Still, as the population of the country keeps increasing, the necessity of greater food production cannot be overemphasized. It becomes easier for a country that achieves reliance in food to develop in different fields.

On achieving food security, Bangladesh must primarily focus on the production of grains including rice and wheat. Equal importance has to be put on increasing the production of protein sources such as beef, poultry, fish as well as pulses. Sometime back, a World Bank report surfaced in the media revealing the fact that stunted growth, as well as lack of quality education, is obstructing the materialization of the fullest growth of the country’s human capital.

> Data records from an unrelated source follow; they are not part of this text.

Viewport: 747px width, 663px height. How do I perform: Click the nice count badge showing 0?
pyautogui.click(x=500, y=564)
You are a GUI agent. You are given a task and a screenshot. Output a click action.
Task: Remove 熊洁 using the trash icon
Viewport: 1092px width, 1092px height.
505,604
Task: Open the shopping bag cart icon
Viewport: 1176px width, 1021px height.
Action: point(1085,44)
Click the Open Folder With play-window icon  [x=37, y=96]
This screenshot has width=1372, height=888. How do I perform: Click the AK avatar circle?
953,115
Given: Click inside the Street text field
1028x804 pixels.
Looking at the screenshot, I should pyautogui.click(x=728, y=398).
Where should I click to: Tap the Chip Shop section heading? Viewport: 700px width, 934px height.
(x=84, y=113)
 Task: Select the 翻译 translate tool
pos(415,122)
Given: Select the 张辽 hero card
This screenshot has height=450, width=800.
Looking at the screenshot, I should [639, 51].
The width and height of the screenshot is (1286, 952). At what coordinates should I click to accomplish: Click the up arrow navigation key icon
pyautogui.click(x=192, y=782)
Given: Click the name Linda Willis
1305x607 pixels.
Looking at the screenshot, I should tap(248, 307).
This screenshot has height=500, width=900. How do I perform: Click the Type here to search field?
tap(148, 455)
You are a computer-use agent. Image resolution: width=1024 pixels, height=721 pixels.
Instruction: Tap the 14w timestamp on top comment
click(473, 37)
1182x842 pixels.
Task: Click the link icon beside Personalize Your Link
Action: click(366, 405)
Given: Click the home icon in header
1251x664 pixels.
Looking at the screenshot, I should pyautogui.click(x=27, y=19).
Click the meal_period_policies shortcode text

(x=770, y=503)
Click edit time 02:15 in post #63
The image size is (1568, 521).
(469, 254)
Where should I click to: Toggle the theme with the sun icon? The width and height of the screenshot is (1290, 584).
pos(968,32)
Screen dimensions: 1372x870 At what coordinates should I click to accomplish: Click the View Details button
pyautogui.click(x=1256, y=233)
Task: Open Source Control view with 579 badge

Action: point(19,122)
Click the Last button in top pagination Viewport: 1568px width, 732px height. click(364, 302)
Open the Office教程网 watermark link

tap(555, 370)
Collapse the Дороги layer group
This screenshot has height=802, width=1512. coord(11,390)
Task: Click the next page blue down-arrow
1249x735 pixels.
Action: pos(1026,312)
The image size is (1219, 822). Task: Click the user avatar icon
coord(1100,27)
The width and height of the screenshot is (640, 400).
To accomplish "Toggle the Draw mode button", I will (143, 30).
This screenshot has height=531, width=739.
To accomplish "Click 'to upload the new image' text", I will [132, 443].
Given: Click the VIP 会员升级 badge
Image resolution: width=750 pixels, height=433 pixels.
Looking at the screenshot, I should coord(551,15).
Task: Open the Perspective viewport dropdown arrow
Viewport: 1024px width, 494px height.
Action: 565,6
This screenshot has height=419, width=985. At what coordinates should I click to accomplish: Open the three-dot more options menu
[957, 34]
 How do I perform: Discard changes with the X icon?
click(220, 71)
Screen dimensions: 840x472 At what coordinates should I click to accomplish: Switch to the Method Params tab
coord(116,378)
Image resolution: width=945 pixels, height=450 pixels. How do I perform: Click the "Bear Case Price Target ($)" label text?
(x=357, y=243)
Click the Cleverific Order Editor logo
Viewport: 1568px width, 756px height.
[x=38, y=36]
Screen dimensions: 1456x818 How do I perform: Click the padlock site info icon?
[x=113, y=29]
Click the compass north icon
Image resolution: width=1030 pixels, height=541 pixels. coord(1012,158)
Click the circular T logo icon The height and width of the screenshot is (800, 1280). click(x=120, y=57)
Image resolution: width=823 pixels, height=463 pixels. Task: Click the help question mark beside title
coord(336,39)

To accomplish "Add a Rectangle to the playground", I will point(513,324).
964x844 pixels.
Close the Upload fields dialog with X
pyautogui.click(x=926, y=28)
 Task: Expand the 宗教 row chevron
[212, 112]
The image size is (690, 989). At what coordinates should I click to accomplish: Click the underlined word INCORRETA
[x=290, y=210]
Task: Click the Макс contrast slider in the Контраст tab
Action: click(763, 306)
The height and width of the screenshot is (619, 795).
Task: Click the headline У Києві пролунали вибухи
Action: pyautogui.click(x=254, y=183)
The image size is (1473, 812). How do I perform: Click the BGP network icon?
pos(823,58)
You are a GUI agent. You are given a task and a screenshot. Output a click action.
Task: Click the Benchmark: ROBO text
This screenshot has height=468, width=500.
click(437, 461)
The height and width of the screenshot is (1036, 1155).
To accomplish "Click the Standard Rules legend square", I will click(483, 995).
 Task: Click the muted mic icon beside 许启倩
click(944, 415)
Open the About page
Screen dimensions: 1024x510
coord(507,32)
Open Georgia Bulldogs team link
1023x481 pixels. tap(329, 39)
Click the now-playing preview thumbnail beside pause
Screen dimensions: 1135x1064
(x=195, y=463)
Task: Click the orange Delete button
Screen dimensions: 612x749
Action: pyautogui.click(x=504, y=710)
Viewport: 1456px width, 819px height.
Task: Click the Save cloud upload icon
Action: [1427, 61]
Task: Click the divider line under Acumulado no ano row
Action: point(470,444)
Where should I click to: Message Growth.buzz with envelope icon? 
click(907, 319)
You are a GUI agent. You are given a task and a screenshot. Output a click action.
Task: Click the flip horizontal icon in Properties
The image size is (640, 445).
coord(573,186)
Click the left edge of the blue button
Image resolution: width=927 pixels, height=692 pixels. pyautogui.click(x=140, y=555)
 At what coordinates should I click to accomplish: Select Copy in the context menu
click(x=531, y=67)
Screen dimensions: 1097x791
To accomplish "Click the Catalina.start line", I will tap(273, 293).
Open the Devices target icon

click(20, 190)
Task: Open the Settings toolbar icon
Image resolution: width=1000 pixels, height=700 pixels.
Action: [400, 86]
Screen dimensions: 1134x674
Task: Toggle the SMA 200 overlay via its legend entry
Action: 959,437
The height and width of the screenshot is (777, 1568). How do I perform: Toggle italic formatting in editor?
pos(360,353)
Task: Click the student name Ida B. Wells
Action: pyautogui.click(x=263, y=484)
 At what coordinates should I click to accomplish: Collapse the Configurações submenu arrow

India’s ban on beef export to Bangladesh has acted as a blessing for the country as this offered opportunity for the development of our own livestock sector. If the government consistently provides help to this sector which it ought to, the high price of beef will definitely come down.

The price of broiler chicken fluctuates in the market but overall this source of protein is not beyond the reach of the poor like the cultured fish varieties. Yet loan facility to the farmers of fish and chicken on easy terms can boost their production enhancing our food security. Policymakers should also pay attention to the country’s traditional sources of fish such as rivers, haor, baor, beels and ponds.

When media reports about rising food inflation, the numbers don’t tell how difficult the lives of financially poor people become with prices of food items increasing day by day.

But that doesn’t mean poor Bangladeshis, in particular, and others, in general, have found a magic wand to fight food inflation. In fact, mere survival continues to become more and more challenging for tens of millions — month after month and year after year. But is there anyone who cares about their lot.

Little wonder then that food inflation in Bangladesh remains higher than many Asian countries that too face the impact of international fuel and food commodity prices. 

The powers that be often find it convenient to blame international fuel and food commodity prices — and in our case the taka’s depreciation — for rising food inflation.